Changes in pip (seed) shape (narrower in domesticated forms) and distribution point to domestication occurring about 3500–3000 BC, in southwest Asia, South Caucasus ( Georgia), or the Western Black Sea shore region (Romania and Bulgaria).
The earliest evidence of domesticated grapes has been found at Gadachrili Gora, near the village of Imiri, Marneuli Municipality, in southeastern Georgia; carbon-dating points to the date of about 6000 BC.
Grape pips dating back to the 5th–4th millennium BC were also found in Shulaveri; others dating back to the 4th millennium BC were also found in Khizanaant Gora, all in the country of Georgia.
The first written accounts of grapes and wine can be found in the Epic of Gilgamesh, an ancient Sumerian text from the 3rd millennium BC. There are also numerous hieroglyphic references from ancient Egypt, according to which wine was reserved exclusively for priests, state functionaries and the pharaoh.
Hesiod in his Works and Days gives detailed descriptions of grape harvests and wine making techniques, and there are also many references in Homer. Greek colonists then introduced these practices in their colonies, especially in southern Italy (Magna Grecia), which was even known as Enotria due to its propitious climate.
The ancient Romans further developed the techniques learnt from the Etruscans, as shown by numerous works of literature containing information that is still valid today: De Agri Cultura (around 160 BC) by Cato the Elder, De re rustica by Marcus Terentius Varro, the Georgics by Virgil and De re rustica by Columella.
During the 3rd and 4th centuries AD, the long crisis of the Roman Empire generated instability in the countryside which led to a reduction of viticulture in general, which was mainly sustained only close to towns and cities and along coastlines.
Between the 5th and 10th centuries, viticulture was sustained almost exclusively by the different religious orders in monasteries. The Benedictines and others extended the grape growing limit northwards and also planted new vineyards at higher altitudes than was customary before. Apart from ‘ecclesiastical’ viticulture, there also developed, especially in France, a ‘noble’ viticulture, practiced by the aristocracy as a symbol of prestige.

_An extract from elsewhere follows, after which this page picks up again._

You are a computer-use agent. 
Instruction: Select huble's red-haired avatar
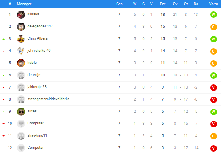(x=21, y=63)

Grape growing was a significant economic activity in the Middle east up to the 7th century, when the expansion of Islam caused it to decline.
Between the Low Middle Ages and the Renaissance, viticulture began to flourish again. Demographic pressure, population concentration in towns and cities, and the increased spending power of artisans and merchants gave rise to increased investment in viticulture, which became economically feasible once more.
Much was written during the Renaissance on grape growing and wine production, favouring a more scientific approach. This literature can be considered the origin of modern ampelography.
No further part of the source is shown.